Tanto a 26S ubiqüitina dependente como a independente têm o centro 20S que realiza a função catalítica e duas coberturas 19S, que são partículas regulatórias. A estrutura 20S tem estrutura tubular composta de quatro anéis, dois alfa e dois beta, que por sua vez são compostas de sete subunidades distintas. A ação catalítica ocorre nas subunidades beta.

As partículas 19S têm função regulatória, pois reconhecem as proteínas ubiqüitinadas. Além disso, abrem um orifício no anel α, permitindo a entrada do substrato na câmara proteolítica. Uma vez que a proteína não conseguiria entrar no estreito canal proteassomal, acredita-se que essas organelas têm a função de desdobrar o substrato protéico permitindo a sua entrada na estrutura 20S (Figuras 2.4 e 2.5).

Figura 2.4: Estrutura do proteassoma 20S de Thermoplasma acidophilum

(a) Modelo derivado de mapeamento atômico do proteassoma de Thermoplasma. As subunidades α formam o anel externo heptamérico e as β o interno. Esta estrutura arquitetônica é conservada desde Thermoplasma a células eucarióticas.

(b) Esquema do modelo tridimensional da 20S, as hélices coloridas indicam as subunidades de cada anel. A escala da barra é de 10 nm.

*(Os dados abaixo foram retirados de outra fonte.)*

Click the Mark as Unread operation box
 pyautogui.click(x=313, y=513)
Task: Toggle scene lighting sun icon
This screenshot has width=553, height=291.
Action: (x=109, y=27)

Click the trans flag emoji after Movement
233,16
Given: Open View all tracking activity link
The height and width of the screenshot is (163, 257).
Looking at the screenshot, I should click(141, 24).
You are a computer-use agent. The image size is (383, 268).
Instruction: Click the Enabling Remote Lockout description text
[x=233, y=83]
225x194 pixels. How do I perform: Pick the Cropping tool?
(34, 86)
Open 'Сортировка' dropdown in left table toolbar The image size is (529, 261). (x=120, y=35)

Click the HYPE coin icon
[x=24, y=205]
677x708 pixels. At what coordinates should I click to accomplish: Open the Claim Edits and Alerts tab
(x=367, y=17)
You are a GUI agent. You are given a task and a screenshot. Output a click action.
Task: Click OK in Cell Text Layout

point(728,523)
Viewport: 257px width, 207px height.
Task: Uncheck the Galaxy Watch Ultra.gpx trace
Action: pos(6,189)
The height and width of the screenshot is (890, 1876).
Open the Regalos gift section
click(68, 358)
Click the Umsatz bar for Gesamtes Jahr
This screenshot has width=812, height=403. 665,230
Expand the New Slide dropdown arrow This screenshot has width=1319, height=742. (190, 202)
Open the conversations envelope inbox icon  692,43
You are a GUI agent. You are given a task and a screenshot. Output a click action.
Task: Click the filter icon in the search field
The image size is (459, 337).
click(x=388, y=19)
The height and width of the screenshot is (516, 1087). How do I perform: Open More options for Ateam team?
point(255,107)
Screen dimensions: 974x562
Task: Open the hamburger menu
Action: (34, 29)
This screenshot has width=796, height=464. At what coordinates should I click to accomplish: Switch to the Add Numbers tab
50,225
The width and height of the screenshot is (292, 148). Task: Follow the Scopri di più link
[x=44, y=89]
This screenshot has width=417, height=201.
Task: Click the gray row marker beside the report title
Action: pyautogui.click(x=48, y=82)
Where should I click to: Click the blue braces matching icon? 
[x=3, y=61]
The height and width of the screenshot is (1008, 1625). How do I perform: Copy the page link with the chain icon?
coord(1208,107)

Extraído de Baumeister et al., 1998.

Uma vez degradada a proteína em pequenos peptídeos, esses são liberados no citoplasma. A enzima UCH-L1, (ubiqüitina carboxi terminal esterase L1), participa no processo de desubiqüitinação (Ross e Pickart, 2004) e uma vez reciclados, os monômeros de ubiqüitina podem ser utilizados em novos processos de ubiqüitinação de substratos protéicos.

Figure 2.5: Sistema ubiqüitina-proteassoma

Sistema ubiqüitina-proteassoma. UCH: ubiqüitina C-terminal esterase; Ub: ubiqüitina; 26S protesome: 26S proteassoma ubiqüitina dependente com duas coberturas 19S e o centro 20S; substrato protéico está representado em vermelho. E1, E2 e E3: enzimas ubiqüitina ativadora, conjugadora e ligase respectivamente. Extraído de Ross e Pickart, 2004.